Certainly not. As you yourself linked, there are 'fuzzy annotation' tools and other techniques. Just because one word in one language is changed, it shouldn't invalidate the entire parallelism. And the beauty of the statistical approach, if the changes are minor, you can still view the changed copy as a 'roughly parallel' text. After all, if I just replaced 'white' with 'pale', it doesn't necessarily mean that the translation 'blanco' is invalid. In fact, it adds more data points.
My main point was just that there is a chicken-and-egg problem here. You assume that machine translation can't work because we don't have enough parallel texts. But, to the extent that machine-aided translation of WP is successful, it creates a large amount of parallel text. I agree that there are challenges. I simply disagree, as a matter of logic, with the blanket dismissal of the chickens because there aren't yet any eggs.

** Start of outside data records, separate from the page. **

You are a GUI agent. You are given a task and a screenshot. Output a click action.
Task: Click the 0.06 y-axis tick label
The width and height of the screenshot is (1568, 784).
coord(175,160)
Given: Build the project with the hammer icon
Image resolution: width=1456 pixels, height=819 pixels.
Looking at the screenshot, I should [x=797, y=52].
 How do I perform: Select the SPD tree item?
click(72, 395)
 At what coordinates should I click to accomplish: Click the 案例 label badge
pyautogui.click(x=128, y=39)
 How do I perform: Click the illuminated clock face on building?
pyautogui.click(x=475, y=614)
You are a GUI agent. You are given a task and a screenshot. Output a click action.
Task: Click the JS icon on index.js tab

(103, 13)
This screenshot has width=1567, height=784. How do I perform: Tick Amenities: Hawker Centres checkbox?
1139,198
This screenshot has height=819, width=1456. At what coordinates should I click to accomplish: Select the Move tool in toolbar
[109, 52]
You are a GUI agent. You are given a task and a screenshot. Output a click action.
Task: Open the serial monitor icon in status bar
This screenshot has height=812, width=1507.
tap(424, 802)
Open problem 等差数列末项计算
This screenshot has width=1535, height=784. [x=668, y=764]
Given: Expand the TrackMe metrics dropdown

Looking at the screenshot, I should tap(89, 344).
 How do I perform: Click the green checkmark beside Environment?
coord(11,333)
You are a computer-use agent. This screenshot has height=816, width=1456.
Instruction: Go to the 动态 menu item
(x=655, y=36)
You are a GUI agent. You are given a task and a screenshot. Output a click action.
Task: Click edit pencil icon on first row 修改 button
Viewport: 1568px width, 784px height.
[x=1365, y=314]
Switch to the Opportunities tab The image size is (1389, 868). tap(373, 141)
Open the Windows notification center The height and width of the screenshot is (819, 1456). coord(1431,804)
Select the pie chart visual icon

Translate:Extension already does that in a way. I see it useful only for texts acting as a central hub for translations, like official communication. If that were to happen for all kind of content you would have to sacrifice the plurality of letting each wiki to do their own version.
I think you're attributing the faults of a single implementation/UX to the technique as a whole. (Which is why I felt that "step 1" should be to create better tools for maintaining information about parallel structures in the wikidata.)
The most popular statistical-based machine translation system has created its engine using texts extracted from *the whole internet*, it requires
...but its genesis used the UN corpora *only*. And in fact, the last paper I read (and please correct me if I'm wrong, I'm a dilettante not an expert) still claimed that the UN parallel text corpora was orders of magnitude more useful than the "whole internet data", because it had more reliable parallelism and was done by careful translators.
This is what WP has the potential to be.
huge processing power, and that without mentioning the amount of resources that went into research and development. And having all those resources they managed to create a system that sort of works. Wikipedia doesn't have enough amount of text nor resources to follow that route, and the target number of languages is even higher.
In a world with an active Moore's law, WP *does* have the computing power to approximate this effort. Again, the beauty of the statistical approach is that it scales.
Of course statistical-based approaches should also be used as well (point 8 of the proposed workflow), however more as a supporting technology rather than the main one.
I'm sure we can agree to disagree here. Probably our main differences are in answers to the question, "where should we start work"? I think annotating parallel texts is the most interesting research question ("research" because I agree that wiki editing by volunteers makes the UX problem nontrivial). I think your suggestion is to start work on the "semantic multilingual dictionary"?
I appreciate that you took time to read the proposal :)
And I certainly appreciate your effort to write the proposal and to work on the topic! --scott
ps. note that the inter-language links in the sidebar of wikipedia articles already comprise a very interesting corpus of noun translations. I don't think this dataset is currently exploited fully.